If roughly one-fourth of us are predominantly diversity-seekers, and there is the same amount of diversity-avoiders, then half of us are somewhere in-between. The behavior of the “moderate middle” tends to be neither very accepting of others nor very excepting of others. These people are not typically part of the “base” of any political party aligned along a conservative-liberal bias (such as U.S. Republicans and Democrats), favoring instead a mix that averages out over time and circumstance.
This analysis assumes a spectrum across any random population of people, possibly correlating with personality type. In the empirically-based Big Five personality model, the most useful of its kind, the relevant personality dimensions are likely “openness” and “agreeableness” which address one’s curiosity and altruism, respectively. In situations where rules of behavior must change and people must work closely together, diversity-seekers will easily adapt, with the rest of the spectrum requiring an increasing amount of convincing as people’s comfort zones fall further away from the kind of life they will need to live.
As with any spectrum, the closest any situation can come to everyone’s comfort zone is where the average person is most happy. The exact middle is the best target for any set of circumstances we might want to create for optimum happiness across a population. There is neither too much nor too little variability in experience and need for cooperation; that is, opportunity for social stress.
These considerations are the basis of the environment-lifespan correlation that underlies the Comfort model. Each “environment” corresponds to a circumstance within the broadest spectrum of possible combinations of personality and physical condition (arbitrarily falling on a scale from zero to six). The difference between what makes a person most comfortable (happy) and the environment that actually exists determines just how happy the person will be. Since happiness is proportional to lifespan and lifespan correlates with per-capita consumption of resources, the estimated amount of remaining (non-renewable) resources can be used to calculate how long those resources will last. Following this chain of logic and modeling the actual range of environments preferred by the world’s population (which is narrow and close to the middle) we can deduce that the closer we come to making everyone happy (catering to the middle), the equivalent of following the ideal path, the less time our civilization can survive without replenishing resources.
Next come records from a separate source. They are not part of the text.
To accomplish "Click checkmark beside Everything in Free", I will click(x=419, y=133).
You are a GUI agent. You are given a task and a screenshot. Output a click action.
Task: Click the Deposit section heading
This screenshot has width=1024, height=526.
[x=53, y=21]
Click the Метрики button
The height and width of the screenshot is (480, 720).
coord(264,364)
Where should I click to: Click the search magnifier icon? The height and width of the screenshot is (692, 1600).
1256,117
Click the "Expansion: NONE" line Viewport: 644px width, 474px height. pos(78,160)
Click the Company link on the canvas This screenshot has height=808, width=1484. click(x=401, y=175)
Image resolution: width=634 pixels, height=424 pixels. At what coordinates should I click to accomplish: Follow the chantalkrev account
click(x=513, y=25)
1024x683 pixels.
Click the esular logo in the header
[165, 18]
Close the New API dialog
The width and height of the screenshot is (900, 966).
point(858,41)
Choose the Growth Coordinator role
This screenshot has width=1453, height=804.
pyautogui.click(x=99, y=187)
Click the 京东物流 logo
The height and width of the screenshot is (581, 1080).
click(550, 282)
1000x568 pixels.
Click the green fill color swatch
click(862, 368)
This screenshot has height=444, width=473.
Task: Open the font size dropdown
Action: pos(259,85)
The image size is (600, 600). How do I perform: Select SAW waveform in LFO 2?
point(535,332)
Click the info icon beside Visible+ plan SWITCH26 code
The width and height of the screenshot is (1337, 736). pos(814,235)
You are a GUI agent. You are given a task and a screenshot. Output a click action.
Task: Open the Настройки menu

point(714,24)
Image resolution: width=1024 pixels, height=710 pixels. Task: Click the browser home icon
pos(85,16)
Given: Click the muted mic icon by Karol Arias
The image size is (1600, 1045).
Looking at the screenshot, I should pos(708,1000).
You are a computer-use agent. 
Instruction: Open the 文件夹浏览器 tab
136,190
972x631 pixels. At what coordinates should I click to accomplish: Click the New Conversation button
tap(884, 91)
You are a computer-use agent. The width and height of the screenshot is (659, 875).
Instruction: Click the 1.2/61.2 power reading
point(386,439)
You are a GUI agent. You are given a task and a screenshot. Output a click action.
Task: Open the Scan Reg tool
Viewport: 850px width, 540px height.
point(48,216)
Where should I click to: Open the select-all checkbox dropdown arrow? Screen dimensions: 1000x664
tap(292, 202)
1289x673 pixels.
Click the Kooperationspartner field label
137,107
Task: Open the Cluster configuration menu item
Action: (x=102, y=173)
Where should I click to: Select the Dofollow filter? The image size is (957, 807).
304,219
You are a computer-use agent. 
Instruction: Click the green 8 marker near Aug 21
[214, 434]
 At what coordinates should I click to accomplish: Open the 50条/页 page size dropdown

What does this mean for those of us who want to influence public policy to achieve the best possible outcome for humanity? As I’ve suggested in several ways before, it means that we must focus our attention on increasing the total amount of renewable resources to match current consumption, then increase both the minimum and maximum environments to effectively approach the middle (along the ideal path) while compensating for these changes with more renewable resources.